WHAT TO PRODUCE — Among the entries, which lines carry the string "info"? Copy each of them.

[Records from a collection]
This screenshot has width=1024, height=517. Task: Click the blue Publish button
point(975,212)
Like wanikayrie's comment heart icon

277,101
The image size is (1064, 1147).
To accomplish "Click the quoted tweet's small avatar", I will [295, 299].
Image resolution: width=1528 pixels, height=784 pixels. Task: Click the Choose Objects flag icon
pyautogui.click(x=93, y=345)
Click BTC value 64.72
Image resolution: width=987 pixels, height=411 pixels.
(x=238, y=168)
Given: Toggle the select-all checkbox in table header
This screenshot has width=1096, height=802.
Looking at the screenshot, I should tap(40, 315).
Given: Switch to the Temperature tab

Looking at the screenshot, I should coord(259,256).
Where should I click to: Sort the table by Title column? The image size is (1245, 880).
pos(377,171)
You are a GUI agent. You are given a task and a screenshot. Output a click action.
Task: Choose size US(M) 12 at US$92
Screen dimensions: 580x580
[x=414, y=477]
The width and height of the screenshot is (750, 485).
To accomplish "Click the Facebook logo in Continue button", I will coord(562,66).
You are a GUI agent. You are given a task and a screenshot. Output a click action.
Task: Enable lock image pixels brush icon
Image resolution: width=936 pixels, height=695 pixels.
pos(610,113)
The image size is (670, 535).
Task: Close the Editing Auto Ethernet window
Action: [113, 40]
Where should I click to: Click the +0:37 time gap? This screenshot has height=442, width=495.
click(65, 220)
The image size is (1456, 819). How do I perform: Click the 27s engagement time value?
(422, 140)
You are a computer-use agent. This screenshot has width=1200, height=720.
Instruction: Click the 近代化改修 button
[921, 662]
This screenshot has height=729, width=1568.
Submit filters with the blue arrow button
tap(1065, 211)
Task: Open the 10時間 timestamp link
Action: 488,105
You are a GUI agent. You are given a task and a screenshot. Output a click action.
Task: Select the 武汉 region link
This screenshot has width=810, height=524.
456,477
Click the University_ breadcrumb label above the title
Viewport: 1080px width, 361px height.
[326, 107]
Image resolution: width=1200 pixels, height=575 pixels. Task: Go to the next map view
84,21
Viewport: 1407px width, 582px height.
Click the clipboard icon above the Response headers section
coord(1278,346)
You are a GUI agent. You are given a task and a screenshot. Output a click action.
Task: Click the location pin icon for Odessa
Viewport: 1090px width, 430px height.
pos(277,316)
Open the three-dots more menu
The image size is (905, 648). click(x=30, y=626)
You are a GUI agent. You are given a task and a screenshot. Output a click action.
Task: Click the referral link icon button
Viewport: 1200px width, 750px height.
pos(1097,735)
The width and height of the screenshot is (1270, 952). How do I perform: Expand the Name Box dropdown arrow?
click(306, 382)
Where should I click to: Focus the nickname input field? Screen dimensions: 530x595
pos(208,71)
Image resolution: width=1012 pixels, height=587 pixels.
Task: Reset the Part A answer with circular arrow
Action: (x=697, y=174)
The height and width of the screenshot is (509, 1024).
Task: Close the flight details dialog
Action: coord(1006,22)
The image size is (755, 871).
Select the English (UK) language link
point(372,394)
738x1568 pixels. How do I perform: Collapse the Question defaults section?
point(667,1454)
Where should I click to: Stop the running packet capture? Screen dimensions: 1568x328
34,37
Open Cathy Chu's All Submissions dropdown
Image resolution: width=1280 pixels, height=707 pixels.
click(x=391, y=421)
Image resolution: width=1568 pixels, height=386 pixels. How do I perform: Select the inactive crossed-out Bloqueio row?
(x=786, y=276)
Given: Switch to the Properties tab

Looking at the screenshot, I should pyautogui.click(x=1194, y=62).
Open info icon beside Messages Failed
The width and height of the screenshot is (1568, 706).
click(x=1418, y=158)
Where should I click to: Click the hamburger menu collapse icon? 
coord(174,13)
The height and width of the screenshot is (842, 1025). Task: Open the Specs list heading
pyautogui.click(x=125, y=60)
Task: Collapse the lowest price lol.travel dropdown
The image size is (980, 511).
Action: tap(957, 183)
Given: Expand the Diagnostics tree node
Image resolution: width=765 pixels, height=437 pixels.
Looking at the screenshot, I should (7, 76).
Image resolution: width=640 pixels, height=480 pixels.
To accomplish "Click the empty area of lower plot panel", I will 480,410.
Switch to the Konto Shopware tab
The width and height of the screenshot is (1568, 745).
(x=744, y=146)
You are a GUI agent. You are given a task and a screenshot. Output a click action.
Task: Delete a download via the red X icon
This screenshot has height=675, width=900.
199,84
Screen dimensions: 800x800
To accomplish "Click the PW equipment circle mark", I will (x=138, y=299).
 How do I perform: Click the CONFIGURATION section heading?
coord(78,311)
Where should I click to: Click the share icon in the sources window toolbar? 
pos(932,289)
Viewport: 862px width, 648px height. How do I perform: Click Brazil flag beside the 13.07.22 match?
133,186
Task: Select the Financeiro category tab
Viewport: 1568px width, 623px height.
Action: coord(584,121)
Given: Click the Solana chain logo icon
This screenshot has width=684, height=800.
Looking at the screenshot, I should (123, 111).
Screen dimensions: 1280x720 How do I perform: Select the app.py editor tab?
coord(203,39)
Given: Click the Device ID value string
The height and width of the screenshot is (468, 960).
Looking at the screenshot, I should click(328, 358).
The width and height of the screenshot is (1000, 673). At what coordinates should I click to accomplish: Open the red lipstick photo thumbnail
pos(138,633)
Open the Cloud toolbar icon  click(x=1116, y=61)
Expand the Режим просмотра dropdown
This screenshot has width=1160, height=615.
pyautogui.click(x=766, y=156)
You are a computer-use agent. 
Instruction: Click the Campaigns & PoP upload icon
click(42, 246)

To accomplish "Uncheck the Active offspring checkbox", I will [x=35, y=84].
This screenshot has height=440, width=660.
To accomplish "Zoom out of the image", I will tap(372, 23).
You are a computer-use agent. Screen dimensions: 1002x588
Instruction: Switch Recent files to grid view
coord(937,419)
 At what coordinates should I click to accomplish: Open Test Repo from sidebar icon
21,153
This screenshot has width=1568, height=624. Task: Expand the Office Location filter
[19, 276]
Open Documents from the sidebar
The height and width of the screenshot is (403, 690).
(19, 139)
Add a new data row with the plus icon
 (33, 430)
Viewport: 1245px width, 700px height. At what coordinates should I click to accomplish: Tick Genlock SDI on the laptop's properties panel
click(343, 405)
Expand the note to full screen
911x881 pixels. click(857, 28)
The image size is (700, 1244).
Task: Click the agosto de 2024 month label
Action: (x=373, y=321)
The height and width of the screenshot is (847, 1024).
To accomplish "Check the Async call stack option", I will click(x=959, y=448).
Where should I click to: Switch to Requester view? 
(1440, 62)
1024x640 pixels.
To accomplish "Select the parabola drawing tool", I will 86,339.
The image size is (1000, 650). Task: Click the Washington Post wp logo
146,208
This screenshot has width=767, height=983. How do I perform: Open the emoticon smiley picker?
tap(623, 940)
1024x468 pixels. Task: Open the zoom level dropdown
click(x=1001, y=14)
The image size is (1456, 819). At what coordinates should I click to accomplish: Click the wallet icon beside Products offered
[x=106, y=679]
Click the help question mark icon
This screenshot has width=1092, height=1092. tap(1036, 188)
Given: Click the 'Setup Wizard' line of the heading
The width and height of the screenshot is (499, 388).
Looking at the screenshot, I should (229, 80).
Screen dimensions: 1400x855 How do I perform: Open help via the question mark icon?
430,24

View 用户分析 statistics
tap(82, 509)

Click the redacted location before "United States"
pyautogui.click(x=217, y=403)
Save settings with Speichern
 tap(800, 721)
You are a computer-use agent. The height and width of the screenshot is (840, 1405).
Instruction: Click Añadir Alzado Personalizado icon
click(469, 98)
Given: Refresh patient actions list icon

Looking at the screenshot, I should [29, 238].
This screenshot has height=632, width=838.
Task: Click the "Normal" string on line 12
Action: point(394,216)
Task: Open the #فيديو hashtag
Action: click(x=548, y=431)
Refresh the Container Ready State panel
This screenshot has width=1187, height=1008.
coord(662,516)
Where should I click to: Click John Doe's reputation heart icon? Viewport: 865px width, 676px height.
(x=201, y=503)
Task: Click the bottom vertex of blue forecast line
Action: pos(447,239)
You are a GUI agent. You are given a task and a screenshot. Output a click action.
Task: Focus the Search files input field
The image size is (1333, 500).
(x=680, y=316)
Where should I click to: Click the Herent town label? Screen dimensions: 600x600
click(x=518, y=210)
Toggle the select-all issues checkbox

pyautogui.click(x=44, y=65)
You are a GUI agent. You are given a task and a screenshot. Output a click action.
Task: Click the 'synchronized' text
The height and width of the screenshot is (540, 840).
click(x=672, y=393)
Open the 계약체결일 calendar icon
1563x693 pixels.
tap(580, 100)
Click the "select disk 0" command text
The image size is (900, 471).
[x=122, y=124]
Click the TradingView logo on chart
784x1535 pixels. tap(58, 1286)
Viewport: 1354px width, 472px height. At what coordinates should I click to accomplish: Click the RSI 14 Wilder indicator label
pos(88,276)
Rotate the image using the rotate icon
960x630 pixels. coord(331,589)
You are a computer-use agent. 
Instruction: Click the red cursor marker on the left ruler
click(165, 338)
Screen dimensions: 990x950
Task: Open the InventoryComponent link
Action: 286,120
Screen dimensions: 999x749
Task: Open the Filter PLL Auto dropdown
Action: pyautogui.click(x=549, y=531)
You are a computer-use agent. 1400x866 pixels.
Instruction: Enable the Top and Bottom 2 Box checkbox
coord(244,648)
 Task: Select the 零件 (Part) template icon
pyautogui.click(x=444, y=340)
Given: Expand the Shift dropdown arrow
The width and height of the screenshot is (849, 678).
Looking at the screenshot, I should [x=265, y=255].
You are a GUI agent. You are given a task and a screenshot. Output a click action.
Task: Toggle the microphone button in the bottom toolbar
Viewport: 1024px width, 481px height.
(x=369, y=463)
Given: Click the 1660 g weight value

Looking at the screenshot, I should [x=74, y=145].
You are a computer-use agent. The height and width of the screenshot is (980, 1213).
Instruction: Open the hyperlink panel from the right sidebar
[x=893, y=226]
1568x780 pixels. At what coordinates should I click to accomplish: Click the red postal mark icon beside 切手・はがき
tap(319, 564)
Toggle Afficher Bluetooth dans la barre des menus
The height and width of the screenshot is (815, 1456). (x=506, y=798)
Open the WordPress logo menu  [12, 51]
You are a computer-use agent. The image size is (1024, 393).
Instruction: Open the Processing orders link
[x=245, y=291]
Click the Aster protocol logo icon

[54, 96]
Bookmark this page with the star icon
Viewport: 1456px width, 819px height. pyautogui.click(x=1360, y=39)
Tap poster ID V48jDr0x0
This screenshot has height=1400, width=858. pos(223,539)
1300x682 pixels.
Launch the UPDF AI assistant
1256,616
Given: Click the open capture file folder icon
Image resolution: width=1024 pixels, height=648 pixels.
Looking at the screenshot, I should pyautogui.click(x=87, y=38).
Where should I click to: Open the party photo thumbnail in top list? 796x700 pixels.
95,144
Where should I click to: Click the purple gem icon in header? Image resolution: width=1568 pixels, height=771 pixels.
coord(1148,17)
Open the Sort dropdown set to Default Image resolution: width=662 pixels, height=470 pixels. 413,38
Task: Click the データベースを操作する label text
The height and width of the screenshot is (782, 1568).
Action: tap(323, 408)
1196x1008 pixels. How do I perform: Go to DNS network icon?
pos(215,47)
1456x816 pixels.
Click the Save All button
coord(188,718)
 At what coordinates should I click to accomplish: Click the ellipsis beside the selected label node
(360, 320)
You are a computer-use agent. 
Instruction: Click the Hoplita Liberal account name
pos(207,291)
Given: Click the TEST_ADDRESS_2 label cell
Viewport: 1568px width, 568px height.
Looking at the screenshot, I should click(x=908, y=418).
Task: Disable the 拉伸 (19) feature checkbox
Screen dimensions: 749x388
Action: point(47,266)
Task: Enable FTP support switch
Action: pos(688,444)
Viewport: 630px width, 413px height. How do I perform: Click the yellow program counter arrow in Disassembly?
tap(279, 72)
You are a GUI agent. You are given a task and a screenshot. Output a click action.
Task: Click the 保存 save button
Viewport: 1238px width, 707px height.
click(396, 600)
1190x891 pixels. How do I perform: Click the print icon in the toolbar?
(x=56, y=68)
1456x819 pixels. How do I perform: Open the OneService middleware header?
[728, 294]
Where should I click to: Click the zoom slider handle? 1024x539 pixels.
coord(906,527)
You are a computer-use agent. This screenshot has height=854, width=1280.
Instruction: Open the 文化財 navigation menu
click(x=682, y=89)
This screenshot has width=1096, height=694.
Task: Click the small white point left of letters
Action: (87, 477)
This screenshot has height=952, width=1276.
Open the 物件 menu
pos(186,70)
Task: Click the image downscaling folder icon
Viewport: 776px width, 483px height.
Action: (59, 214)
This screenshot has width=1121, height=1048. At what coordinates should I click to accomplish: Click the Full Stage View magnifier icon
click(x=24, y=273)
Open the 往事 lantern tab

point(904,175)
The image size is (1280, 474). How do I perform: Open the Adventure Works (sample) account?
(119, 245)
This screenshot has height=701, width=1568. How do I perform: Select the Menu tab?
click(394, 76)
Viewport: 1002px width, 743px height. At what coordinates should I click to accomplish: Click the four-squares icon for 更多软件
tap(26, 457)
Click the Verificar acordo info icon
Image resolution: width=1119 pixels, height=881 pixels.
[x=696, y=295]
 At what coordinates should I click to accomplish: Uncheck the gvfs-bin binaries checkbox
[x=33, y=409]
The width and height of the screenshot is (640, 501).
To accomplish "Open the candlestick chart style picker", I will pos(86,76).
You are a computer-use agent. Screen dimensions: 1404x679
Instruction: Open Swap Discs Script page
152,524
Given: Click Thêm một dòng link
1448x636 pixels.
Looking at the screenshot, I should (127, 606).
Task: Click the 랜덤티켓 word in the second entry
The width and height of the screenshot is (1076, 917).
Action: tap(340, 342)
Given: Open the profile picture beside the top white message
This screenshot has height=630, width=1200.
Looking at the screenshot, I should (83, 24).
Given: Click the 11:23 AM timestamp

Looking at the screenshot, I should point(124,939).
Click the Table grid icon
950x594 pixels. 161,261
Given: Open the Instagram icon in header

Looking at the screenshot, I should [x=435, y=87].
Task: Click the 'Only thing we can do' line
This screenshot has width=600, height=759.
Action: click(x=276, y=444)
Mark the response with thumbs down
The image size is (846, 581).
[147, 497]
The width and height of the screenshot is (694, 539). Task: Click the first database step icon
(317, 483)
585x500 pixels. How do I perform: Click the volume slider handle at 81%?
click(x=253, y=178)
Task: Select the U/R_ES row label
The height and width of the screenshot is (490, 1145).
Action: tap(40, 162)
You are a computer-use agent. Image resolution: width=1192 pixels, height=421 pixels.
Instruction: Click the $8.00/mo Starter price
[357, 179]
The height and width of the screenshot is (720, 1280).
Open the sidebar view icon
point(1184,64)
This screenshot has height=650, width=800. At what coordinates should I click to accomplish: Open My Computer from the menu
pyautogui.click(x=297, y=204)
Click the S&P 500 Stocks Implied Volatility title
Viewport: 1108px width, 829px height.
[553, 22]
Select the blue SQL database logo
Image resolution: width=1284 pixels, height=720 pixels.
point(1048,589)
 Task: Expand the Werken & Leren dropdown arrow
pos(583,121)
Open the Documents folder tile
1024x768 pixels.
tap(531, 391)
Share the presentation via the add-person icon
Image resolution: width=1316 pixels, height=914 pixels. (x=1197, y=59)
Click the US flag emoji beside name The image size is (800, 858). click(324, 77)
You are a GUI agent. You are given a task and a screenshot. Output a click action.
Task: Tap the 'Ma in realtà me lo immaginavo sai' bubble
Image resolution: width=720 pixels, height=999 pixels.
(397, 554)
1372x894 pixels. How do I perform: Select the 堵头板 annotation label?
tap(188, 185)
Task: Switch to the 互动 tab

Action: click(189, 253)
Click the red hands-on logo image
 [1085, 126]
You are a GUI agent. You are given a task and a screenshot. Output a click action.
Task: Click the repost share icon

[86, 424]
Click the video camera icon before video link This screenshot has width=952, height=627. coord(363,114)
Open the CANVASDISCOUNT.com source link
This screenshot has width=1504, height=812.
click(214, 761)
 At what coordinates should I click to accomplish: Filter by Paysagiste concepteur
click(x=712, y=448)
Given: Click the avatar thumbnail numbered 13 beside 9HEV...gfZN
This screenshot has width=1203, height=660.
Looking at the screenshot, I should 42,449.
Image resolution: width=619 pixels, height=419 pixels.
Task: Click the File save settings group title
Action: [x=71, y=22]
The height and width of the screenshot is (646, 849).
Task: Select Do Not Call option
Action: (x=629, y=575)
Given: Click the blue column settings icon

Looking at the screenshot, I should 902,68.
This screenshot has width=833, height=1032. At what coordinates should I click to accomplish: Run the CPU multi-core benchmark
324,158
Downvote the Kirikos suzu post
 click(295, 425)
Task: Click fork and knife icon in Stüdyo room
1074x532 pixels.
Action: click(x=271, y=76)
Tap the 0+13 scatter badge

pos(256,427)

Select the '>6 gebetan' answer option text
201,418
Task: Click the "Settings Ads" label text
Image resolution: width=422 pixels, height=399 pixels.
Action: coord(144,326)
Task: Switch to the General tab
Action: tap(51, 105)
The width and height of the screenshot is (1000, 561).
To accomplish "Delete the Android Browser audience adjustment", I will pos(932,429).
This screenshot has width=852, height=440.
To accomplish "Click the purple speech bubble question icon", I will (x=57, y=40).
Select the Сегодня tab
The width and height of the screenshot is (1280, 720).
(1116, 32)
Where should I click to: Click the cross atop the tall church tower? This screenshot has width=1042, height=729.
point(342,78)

EXERCISE RESPONSE —
Open info icon beside Messages Failed
Click the Verificar acordo info icon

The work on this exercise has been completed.